===== Exercise text

New developments Friday in state and federal cases involving Mountain Valley Pipeline

There were major developments Friday in both state and federal cases involving the Mountain Valley Pipeline.
Virginia Attorney General Mark Herring announced an agreement Friday that requires Mountain Valley Pipeline to pay a $2.15 million civil penalty. And a federal appeals court in Richmond granted a stay of key permits issued by the U.S. Fish and Wildlife Service.
Herring filed suit last December alleging repeated environmental violations in western Virginia.
The settlement calls for the civil penalty, and enhanced monitoring and court-supervised compliance.
Friday afternoon, a spokesperson for Mountain Valley Pipeline said most of the violations were the result of unprecedented rainfall in the Spring and Summer of 2018. The company said it will comply with the terms of the agreement, and work with inspectors to maintain high standards of environmental stewardship.
"The MVP project team will satisfy its civil administrative penalty and will implement additional measures of independent, third-party monitoring to ensure compliance with Virginia’s court-ordered and court-supervised environmental protections that will further enhance the performance of ESC measures for the remainder of MVP’s planned construction activities," the company said in a written statement.
Opponents of the project, who have called for the state to issue a stop work order, describe the agreement as "a sell-out of people in the path of the pipeline."
Roberta Bondurant is a Co-chair of the POWHR Coalition, which opposes the project.

==========
===== Stored data

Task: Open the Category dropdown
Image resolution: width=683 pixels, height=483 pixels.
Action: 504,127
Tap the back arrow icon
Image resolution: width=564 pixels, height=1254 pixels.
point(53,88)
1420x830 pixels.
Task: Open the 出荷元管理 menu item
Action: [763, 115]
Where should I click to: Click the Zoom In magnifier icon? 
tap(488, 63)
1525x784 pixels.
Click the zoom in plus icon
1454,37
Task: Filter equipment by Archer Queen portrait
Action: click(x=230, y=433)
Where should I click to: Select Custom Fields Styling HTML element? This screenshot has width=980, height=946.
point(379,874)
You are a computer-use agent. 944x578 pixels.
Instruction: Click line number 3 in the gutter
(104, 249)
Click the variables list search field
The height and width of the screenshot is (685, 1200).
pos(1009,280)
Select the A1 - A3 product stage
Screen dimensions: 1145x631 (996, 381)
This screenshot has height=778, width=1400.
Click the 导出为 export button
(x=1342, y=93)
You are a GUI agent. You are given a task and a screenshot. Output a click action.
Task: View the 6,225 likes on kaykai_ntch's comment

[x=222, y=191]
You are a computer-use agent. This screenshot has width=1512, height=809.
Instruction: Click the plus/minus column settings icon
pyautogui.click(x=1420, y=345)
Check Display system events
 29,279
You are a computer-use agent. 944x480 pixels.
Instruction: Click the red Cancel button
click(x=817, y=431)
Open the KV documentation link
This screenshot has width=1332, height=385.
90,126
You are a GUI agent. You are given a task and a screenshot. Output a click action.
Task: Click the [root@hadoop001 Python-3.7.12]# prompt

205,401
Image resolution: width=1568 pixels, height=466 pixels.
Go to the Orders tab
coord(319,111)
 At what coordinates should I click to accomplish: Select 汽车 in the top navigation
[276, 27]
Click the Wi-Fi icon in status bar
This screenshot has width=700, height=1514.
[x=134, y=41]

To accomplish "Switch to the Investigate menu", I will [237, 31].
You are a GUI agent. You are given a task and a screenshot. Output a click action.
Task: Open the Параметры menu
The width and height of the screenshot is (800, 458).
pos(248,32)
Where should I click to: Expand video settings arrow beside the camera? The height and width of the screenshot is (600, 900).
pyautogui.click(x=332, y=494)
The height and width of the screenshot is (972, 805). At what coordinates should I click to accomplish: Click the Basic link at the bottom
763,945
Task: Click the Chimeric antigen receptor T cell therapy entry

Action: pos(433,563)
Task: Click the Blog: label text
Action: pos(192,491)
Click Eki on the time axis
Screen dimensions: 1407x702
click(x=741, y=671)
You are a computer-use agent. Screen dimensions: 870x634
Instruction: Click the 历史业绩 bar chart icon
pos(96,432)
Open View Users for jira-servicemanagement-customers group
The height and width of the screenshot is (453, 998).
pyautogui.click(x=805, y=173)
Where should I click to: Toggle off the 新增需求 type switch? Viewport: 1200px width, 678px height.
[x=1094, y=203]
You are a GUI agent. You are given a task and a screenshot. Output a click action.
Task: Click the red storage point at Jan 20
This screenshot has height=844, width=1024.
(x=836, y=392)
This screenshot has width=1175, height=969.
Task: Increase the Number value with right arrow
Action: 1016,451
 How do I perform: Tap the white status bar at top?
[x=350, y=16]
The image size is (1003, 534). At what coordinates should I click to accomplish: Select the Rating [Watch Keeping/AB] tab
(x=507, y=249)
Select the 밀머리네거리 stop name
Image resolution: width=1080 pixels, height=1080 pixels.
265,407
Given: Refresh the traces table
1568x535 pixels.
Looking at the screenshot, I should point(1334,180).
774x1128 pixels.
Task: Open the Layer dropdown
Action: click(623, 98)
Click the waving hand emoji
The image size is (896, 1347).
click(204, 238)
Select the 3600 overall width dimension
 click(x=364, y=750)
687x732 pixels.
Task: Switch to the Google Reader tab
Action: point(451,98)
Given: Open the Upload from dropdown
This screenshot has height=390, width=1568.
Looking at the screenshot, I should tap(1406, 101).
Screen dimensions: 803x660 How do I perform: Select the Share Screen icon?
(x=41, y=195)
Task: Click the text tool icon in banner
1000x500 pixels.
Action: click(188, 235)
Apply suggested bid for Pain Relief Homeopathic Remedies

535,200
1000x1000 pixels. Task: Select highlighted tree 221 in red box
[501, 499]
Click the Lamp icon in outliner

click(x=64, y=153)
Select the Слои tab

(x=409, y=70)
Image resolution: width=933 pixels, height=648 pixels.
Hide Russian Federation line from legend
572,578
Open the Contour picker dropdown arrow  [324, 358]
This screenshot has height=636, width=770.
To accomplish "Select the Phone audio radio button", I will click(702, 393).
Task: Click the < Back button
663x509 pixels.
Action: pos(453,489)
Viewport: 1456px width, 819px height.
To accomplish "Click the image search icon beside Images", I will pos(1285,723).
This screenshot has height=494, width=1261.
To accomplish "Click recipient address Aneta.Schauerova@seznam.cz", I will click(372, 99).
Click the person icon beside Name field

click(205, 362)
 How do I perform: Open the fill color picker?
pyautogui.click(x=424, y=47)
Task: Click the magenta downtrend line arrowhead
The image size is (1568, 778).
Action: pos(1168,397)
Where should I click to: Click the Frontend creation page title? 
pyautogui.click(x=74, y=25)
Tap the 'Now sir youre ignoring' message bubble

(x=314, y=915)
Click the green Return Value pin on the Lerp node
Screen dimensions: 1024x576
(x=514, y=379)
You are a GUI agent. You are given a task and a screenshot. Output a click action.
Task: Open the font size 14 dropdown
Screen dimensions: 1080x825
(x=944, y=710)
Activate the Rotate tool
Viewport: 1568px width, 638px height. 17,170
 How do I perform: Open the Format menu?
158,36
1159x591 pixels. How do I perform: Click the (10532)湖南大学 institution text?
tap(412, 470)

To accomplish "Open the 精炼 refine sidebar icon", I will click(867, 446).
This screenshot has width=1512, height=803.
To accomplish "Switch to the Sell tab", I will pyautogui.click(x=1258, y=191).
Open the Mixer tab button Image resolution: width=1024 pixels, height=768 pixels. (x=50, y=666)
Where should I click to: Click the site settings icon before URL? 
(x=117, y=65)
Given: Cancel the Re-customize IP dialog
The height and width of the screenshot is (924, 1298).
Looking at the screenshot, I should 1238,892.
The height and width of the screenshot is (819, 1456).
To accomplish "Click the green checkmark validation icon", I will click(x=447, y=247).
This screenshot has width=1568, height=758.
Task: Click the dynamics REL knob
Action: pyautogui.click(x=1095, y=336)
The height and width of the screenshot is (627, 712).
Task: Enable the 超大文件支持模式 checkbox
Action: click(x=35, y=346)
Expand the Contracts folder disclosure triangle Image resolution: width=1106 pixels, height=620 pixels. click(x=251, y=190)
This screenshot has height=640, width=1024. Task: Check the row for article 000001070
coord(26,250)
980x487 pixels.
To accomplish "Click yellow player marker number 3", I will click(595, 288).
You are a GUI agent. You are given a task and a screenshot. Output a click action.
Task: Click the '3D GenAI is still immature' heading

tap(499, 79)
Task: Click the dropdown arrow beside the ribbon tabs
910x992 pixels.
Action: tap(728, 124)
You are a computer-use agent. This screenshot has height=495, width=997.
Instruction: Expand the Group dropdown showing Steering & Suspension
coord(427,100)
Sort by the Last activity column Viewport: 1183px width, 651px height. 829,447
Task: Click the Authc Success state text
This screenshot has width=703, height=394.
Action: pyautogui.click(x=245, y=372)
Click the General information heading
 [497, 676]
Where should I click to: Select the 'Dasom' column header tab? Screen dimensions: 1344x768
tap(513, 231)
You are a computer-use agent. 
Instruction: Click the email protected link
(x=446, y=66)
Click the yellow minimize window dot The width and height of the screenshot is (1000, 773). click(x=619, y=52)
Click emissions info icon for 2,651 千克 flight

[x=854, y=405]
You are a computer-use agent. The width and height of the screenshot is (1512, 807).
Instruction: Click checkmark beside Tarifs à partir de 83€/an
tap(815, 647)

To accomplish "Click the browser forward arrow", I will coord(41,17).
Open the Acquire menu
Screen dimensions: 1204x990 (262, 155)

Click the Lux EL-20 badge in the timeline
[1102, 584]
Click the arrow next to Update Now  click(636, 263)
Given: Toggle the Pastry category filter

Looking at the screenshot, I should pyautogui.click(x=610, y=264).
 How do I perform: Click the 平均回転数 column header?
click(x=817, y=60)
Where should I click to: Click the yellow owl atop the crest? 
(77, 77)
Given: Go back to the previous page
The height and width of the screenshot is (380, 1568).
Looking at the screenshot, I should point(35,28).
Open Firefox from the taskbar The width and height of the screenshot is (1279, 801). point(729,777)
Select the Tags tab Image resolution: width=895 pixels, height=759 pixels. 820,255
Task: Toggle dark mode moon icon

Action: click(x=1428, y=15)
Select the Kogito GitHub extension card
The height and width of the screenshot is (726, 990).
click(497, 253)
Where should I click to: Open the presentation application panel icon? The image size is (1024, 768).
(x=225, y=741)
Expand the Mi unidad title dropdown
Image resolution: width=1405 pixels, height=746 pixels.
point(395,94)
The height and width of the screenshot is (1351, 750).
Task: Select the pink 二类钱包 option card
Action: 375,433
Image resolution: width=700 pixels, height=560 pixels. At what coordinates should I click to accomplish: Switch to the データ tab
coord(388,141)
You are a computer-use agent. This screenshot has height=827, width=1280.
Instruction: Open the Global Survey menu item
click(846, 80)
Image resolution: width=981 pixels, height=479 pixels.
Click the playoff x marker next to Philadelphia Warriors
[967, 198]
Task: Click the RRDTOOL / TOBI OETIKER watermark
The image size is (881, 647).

==========

Problems to solve
1 - In the pipeline article, how large a civil penalty does the agreement require Mountain Valley Pipeline to pay?
2 - Copy word for word the stretch of the pipeline article from "Virginia Attorney General" through "and Wildlife Service.".

Solutions below
1 - $2.15 million

2 -
Virginia Attorney General Mark Herring announced an agreement Friday that requires Mountain Valley Pipeline to pay a $2.15 million civil penalty. And a federal appeals court in Richmond granted a stay of key permits issued by the U.S. Fish and Wildlife Service.